Les lacunes de la loi climat

La loi portant lutte contre le dérèglement climatique et renforcement de la résilience face à ses effets, aborde une grande variété de thèmes et pour la plupart marque des avancées. Elle est censée mettre en œuvre le catalogue des propositions de la Convention Citoyenne pour le Climat.
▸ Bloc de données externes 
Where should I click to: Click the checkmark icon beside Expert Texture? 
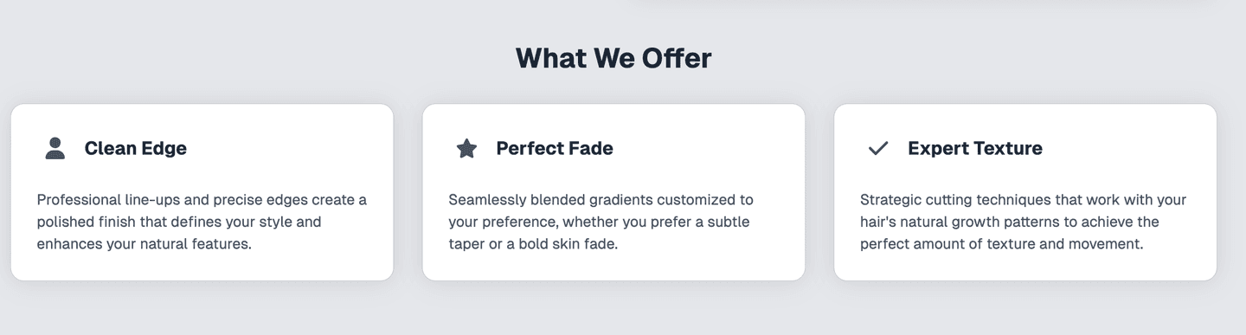point(878,148)
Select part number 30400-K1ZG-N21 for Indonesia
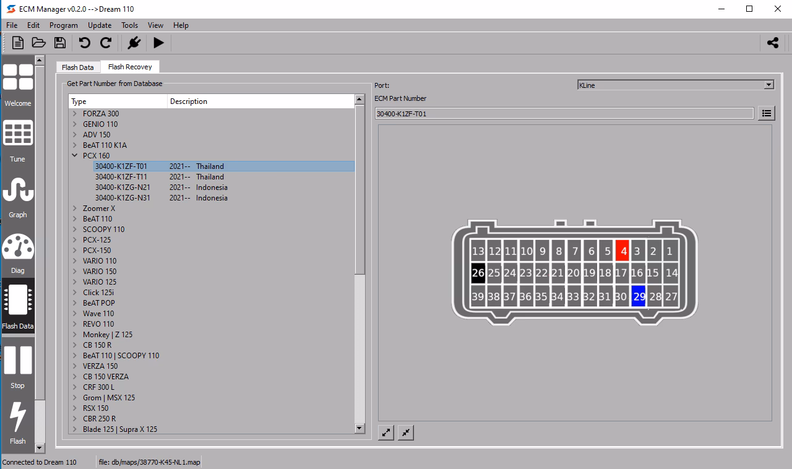The height and width of the screenshot is (469, 792). (123, 187)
Ces avancées sont-elles suffisantes, sans aucun doute non, mais une fois le mouvement engagé il sera toujours possible pour la plupart d’entre elles d’en réhausser les ambitions.
Mais deux questions ne sont pas traitées dans la loi : l’intégration de l’ensemble des questions environnementales et l’innovation.

Le carbone ne fait pas tout

La focalisation sur l’énergie et le carbone minimise dans la plupart des mesures la prise en compte des trois autres questions environnementales complémentaires : la biodiversité, les ressources et les pollutions. Le projet de loi se focalise par exemple sur l’énergie dans la rénovation et ne prend pas en compte les matériaux c’est-à-dire le cycle de vie. Or la France est en retard sur les feuilles de route internationales (Alliance Mondiale du Bâtiment et de la construction, GABC), européenne (le programme une vague de rénovation publié le 14 octobre dernier) et les réseaux internationaux (comme le WGBC) intègrent l’économie circulaire dans les approches. La prise en compte du cycle de vie et des matériaux dans la future réglementation RE2020 est limitée à la seule construction neuve, et qui plus est seulement à travers le seul contenu carbone. Or l’intégration des matériaux recyclés, biosourcés ou locaux dans la rénovation recèle des possibilités de création de valeur et d’emploi sur les territoires.
La lutte contre le dérèglement climatique ne doit pas s’appuyer uniquement sur la contrainte réglementaire, mais aussi sur la promotion de l’innovation. C’est l’esprit de cette loi que de miser sur la contrainte et de ne pas stimuler l’éco-innovation. Pourtant c’était une des propositions de la convention citoyenne : « Développer et soutenir l’innovation de la transition »
L’article 14 inscrit certes dans la loi la nécessité de cohérence entre la stratégie nationale de recherche et la stratégie nationale bas carbone, au même titre que la stratégie nationale en santé. Mais les autres stratégies environnementales comme la biodiversité ou l’économie circulaire resteraient ainsi absentes. Des amendements visent à introduire la biodiversité. Plus proche de l’entreprise et de l’innovation le Crédit Impôt Recherche est absolument aveugle vis-à-vis des questions de la transition écologique, alors qu’il devrait être conditionné à l’intégration de l’écoconception au cœur du processus d’innovation. Un amendement propose son évaluation environnementale. Certes l’ADEME et BPI apportent des financements non négligeables à l’éco-innovation mais sans qu’ils soient intégrés dans un programme d’ensemble.

L’innovation

Faire reposer la transition écologique sur l’innovation, nécessite de ne pas se limiter au numérique ou aux technologies. Les innovations environnementales sont nécessairement systémiques et peuvent combiner des innovations procédés, produits, services, organisationnelles ou économiques, comme l’économie de la fonctionnalité. Bien des innovations pertinentes sont frugales et permettent une économie de moyens et de ressources, combinant ainsi faible coût, accessibilité sociale et performance environnementale. Les solutions innovantes en économie circulaire, énergies renouvelables et services des écosystèmes sont liées à un territoire. C’est au niveau local qu’elles se développent et c’est là où ces trois objectifs environnementaux se combinent en faisant fi des cloisonnement administratifs et législatifs nationaux.
Une politique d’innovation pour la transition devrait ainsi à la fois porter sur chaque étape de la maturité et de la diffusion des éco-innovation, en levant les obstacles liés aux risques et à l’accès aux connaissances. Elle doit être aussi territorialisés à travers le développement de véritables systèmes d’innovations locaux qui mobilisent l’entreprenariat et la créativité au plus près des ressources et des besoins.